Marode Brummis müssen raus

Verkehrskontrolle am Freudenberg

Der Lastwagen ist vom Einsatzort der Verkehrsinspekteure noch knapp 500 Meter entfernt, doch Detlef Pfleiderer braucht nur wenige Sekunden, um zu wissen: "An diesem LKW, da stimmt was nicht." Einen kurzen Blick wirft er seinem Kollegen zu - dann winkt er das verdächtige Fahrzeug an den Rand.

DORSTEN

von Von Thomas Terhorst

, 23.03.2011, 17:45 Uhr / Lesedauer: 1 min

Pfleiderer ist Verkehrsinspekteur. Zusammen mit 21 Kollegen des Verkehrsdienstes (VKD) ist er zuständig für die Überwachung des Sonderverkehrs.
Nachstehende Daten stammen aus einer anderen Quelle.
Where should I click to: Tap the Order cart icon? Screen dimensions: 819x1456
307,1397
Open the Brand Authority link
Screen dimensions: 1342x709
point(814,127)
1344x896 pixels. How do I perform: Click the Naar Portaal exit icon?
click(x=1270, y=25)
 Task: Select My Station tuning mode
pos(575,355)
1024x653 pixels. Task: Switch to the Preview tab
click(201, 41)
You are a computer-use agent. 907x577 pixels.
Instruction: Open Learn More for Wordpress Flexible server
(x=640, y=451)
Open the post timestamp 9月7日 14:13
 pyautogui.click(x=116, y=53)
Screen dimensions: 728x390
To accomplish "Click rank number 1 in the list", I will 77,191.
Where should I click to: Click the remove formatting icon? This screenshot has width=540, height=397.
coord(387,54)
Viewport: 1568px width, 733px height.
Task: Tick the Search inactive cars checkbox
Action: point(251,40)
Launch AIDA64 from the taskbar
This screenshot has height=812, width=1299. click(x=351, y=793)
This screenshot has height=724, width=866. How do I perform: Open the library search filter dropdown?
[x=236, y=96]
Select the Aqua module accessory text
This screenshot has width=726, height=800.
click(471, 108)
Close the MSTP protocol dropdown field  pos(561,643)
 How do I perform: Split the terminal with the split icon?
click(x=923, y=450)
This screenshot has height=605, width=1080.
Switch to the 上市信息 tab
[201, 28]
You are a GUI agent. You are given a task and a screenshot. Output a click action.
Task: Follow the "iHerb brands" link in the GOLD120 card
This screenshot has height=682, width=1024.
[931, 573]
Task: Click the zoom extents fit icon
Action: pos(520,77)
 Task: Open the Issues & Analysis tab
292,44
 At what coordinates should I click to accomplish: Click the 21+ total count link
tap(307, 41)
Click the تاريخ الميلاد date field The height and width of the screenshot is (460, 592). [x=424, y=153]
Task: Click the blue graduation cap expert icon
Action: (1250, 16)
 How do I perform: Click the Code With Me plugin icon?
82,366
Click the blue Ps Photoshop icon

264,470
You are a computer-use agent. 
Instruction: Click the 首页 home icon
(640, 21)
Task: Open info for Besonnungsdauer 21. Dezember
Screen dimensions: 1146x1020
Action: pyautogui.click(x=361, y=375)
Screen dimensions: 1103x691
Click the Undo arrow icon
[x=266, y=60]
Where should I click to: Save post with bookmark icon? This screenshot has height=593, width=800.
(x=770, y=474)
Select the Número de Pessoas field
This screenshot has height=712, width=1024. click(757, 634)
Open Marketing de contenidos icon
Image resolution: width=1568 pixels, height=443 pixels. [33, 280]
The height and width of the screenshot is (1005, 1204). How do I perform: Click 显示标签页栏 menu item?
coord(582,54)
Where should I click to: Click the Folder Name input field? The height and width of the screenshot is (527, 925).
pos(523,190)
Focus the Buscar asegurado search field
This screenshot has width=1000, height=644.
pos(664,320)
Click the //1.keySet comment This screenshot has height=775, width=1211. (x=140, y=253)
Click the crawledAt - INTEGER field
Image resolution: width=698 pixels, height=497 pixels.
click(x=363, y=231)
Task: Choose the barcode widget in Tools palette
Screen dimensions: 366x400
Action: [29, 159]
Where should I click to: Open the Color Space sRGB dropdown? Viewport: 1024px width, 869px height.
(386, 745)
Kleintransporte, Gefahrguttransporte, aber auch Reisebusse gehören zu den Untersuchungsobjekten des Einsatzteams 11.

In dieser Woche standen die Beamten an der B 58, Ausfahrt Freudenberg. Den Lastkraftwagen, den sie soeben rausgezogen haben, überprüfen die zwei Kommissare auf die unterschiedlichsten Gefahrenpunkte. "Biegen sich die Blattfedern durch oder weisen die Reifen Ausbuchtungen auf, sind dies klare Indizien für eine Überladung", erzählt Pfleiderer. Aber auch die Ladungssicherung sowie die Rast- und Fahrtzeit stehen auf der Checkliste. 

In diesem Fall können die Beamten keine Auffälligkeiten finden, doch zur absoluten Sicherheit soll das Fahrzeug noch gewogen werden. Den LKW im Schlepptau, machen sich Pfleiderer und Wagner mit dem Polizeiwagen zur nicht weit entfernten Auto-Waage. "Unser Ziel ist natürlich die Erhöhung der Verkehrssicherheit," sagt der Hauptkommissar, "aber noch viel wichtiger ist uns die Harmonisierung des Transport-Wettbewerbes." Durch die schwarzen Schafe, die ihre Fahrer zwingen, die Rast-Phasen nicht einzuhalten, weil sie Kosten sparen wollen, würden sich andere Unternehmer gezwungen fühlen mitzuziehen." 2010 kam es aus diesen und weiteren Gründen zu 616 LKW- und Kleintransporterunfällen im Kreisgebiet. In Dorsten waren es 64. Einer davon endete tödlich.

Auf die Waage An der Waage angekommen, lenkt der Lastkraftwagenfahrer den LKW auf die Wiege-Rampe. 14,3 Tonnen erscheint auf der digitalen Anzeige. "Auch das ist noch im grünen Bereich", sagt der Kommissar. "Normalerweise weist jedes dritte Fahrzeug Mängel auf."  

  • Die LKW-Kontrolle auf der B58 führte zu einer erschreckend hohen Beanstandungszahl. Von 23 kontrollierten LKW hatten elf Mängel. Davon erstattete die Polizei zwei Strafanzeigen. Hierbei handelte es sich um das Fahren ohne Fahrerlaubnis sowie das Anordnen oder Zulassen des Fahrens ohne Fahrerlaubnis durch den Halter. Zudem registrierte die Polizei 15 Verstöße gegen die vorgesehenen Lenk- und Ruhezeiten. Verwarngelder wurden drei ausgesprochen. Mängelkarten gab es eine.